I got to know Bob well when we put together a joint Chinese American expedition to climb Ulugh Muztagh, in the Kun Lun range of northern Tibet. It took ten years to get the permission, but with Bob it was fun. He always could turn frustration into laughter. At 74 Bob could only carry light loads on the mountain, but his determination to contribute was an example that inspired success.

During World War II, Bob was assigned by the Army to develop clothing and equipment for the mountain troops. He tested designs while making the third ascent of Mount McKinley. He also was sent to Anzio, Italy, to demonstrate the equipment to the soldiers.

After the war, Bob returned as an English teacher at Phillips Exeter Academy where besides imparting knowledge, he injected confidence into generations of students, many of whom would relate how Bob had changed their lives by getting them involved in outdoor activities. Later when he served as Director of the Peace Corps in Nepal he had the same effect on the volunteers working with him.

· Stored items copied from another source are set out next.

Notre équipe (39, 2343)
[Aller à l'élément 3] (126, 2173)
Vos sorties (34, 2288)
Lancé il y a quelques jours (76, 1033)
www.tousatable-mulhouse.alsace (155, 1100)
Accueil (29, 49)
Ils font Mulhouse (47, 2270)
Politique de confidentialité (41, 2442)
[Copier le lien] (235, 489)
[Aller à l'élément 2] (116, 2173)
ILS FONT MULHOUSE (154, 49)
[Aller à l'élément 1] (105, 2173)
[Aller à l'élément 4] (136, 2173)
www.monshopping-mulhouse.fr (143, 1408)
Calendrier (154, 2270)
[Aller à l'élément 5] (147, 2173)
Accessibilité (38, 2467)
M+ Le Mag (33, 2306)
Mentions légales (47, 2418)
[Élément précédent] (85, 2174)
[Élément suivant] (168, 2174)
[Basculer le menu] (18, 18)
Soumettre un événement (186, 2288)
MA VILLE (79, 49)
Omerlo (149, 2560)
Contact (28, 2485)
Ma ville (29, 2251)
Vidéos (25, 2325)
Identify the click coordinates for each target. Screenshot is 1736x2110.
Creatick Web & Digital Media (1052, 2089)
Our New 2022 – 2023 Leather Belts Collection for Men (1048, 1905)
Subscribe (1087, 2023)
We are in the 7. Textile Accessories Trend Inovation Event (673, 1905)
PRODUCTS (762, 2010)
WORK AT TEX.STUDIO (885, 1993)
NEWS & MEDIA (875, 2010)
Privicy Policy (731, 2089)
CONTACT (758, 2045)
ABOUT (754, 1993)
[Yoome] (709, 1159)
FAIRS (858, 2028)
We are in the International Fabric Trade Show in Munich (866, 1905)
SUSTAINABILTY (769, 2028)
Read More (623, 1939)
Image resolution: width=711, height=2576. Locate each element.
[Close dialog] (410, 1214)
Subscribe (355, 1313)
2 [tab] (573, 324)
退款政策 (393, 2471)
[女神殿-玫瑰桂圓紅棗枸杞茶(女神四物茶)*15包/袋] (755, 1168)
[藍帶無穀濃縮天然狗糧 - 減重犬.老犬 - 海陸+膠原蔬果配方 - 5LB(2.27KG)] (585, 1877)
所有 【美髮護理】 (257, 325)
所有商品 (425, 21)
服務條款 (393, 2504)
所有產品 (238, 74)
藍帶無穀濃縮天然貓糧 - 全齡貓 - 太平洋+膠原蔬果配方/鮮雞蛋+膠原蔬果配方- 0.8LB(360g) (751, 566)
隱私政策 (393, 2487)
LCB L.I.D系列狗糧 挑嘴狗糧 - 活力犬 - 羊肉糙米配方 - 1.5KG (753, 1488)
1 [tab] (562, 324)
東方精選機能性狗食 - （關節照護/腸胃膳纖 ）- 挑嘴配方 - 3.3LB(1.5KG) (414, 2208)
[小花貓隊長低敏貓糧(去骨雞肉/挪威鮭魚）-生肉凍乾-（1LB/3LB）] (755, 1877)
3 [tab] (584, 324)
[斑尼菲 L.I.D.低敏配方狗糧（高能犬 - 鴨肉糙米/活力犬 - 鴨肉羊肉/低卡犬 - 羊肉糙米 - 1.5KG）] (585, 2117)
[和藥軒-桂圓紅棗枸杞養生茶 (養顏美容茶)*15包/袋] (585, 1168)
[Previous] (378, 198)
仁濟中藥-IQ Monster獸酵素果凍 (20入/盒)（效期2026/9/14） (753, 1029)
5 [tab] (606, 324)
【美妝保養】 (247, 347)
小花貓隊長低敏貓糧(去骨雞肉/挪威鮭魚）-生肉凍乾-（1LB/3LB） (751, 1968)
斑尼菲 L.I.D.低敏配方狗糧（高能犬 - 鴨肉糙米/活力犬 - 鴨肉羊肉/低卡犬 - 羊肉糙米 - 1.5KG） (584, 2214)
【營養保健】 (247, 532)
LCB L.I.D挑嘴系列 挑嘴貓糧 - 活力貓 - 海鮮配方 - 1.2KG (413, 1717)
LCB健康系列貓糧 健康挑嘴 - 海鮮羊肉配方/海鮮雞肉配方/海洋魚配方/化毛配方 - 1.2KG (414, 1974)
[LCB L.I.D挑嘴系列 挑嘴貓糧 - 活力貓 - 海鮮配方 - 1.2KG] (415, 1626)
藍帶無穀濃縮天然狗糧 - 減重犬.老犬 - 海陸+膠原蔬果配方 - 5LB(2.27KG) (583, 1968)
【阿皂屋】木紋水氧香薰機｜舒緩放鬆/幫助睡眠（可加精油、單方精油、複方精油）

In 1994, he published his memoirs, The Love of Mountains is Best: Climbs and Travels from K2 to Kathmandu, and he co-wrote the books K2, The Savage Mountain and Five Miles High.

Bob married Gail Oberlin, the first staff member of the American Alpine Club, in 1954. She shared his sense of adventure and for years the two of them travelled together to remote mountain areas around the world including the Andes, the Karakoram and the Himalaya. She also shared his affection for the peoples of south Asia. They brought a Tibetan refugee from Lhasa to study at the University of New Hampshire, a young woman who became a member of his extended family. Their house in Exeter was a haven for countless foreign visitors. The president of The American Alpine Club from 1959 through 1961 and from 1988 the Club's second Honorary President, Bob Bates was the heart and soul of American mountaineering and a staunch friend to mountaineers around the world. He will be missed.